View Single Post
Old 04-16-2008, 07:03 PM   #31 (permalink)
trebuchet03
MechE
 
Join Date: Dec 2007
Location: Bay Area
Posts: 1,151

The Miata - '01 Mazda MX-5 Miata
Thanks: 0
Thanked 21 Times in 18 Posts
Quote:
Originally Posted by Arminius View Post
You shift the topic with every post. Now your compliant is that you want more expensive meals at places where people make less. That wasn't the original topic, and I wasn't addressing you in the original post.

If your concern is that someone is making too much, by all means pay as much as you want, and support companies that no one else wants to support. However, the original issue was that people were having to pay too much!
Whoa there - lets not put words in people's mouths - I mean what I say - if I didn't say it, I didn't mean it. I'm not shifting the topic - I'm taking my $1 to go buy a taco because a big box chain (with a CEO/business I don't like) hasn't put the taco stand out of business.

My concern is not when someone is making too much. My concern is with business practice. When comparable products are of acceptable quality - I'll support domestic production over Chinese production (that's a Walmart reference in case I need to spell that out).

When Walmart signed a contract with Rubbermaid - Rubbermaid was really happy, retooled and upgraded their factories for all the new volume they'd be getting etc... Then, when the key ingredient of Rubbermaid's product had an 80% increase in price (and Rubbermaid increased their wholesale price) - Walmart took away much of their shelf space and gave it to the cheaper counterparts. Rubbermaid, was forced to merge with their rival competitor - or go out of business (jobs were lost, etc. etc). That's just really bad business - that strikes my ethics nerve (and it's really hard to do that). I don't care how much Walmart makes - it's the business practice that bothers me.

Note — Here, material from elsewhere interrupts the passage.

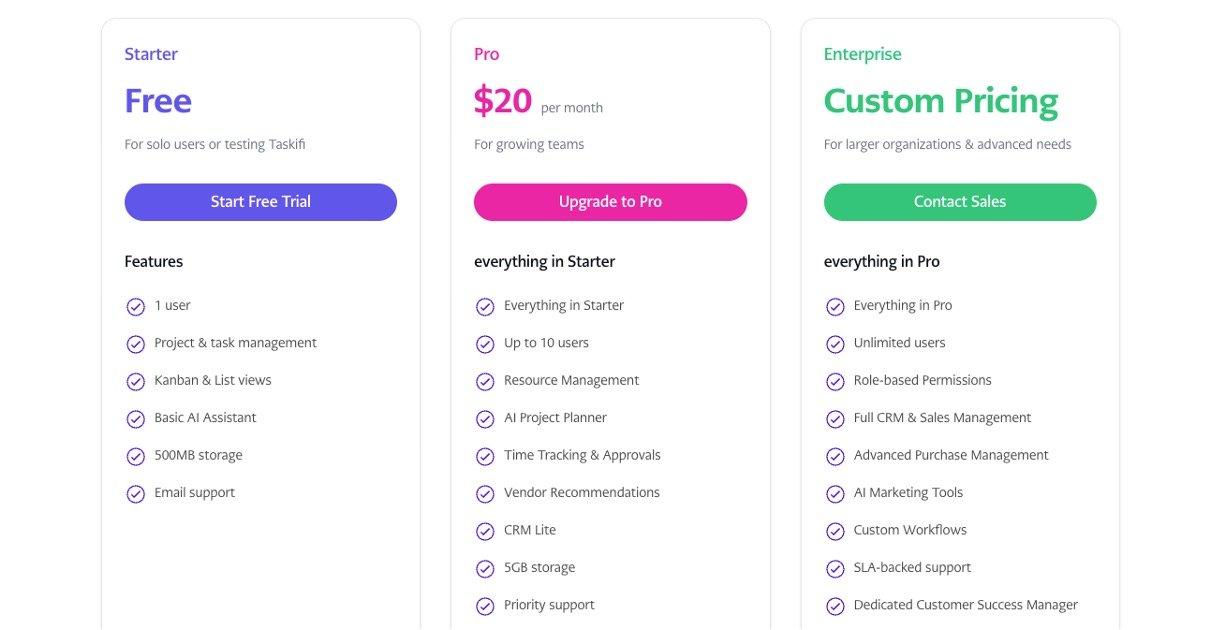Click check icon beside Kanban & List views
Screen dimensions: 1226x630
(x=136, y=382)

I like business competition - in the case of Walmart (which has 200 million customers in the US alone - 100 million weekly), companies know that if Walmart doesn't like them, Walmart has the power to take them down. Solely worrying about CEO profits can be left to the idealists - there's plenty of other issues.


Quote:
However, the original issue was that people were having to pay [I]too much!
You first said
Quote:
In fact, you can decide to buy from someone else if you don't like what a company does with the money THEY earned or borrowed.
Which one is it? Or are we changing subject? I don't like what some companies do with the money they earned and I don't think the government can take all the blame for what these companies do - some companies have a global impact that can, if they choose, starve populations.


Quote:
and I wasn't addressing you in the original post.
That's fine, I'm addressing you and everyone else. If you only want to speak to one person - use the private message feature to avoid confusion (but if it's in public - expect a response from anyone with something to say)

__________________
Cars have not created a new problem. They merely made more urgent the necessity to solve existing ones.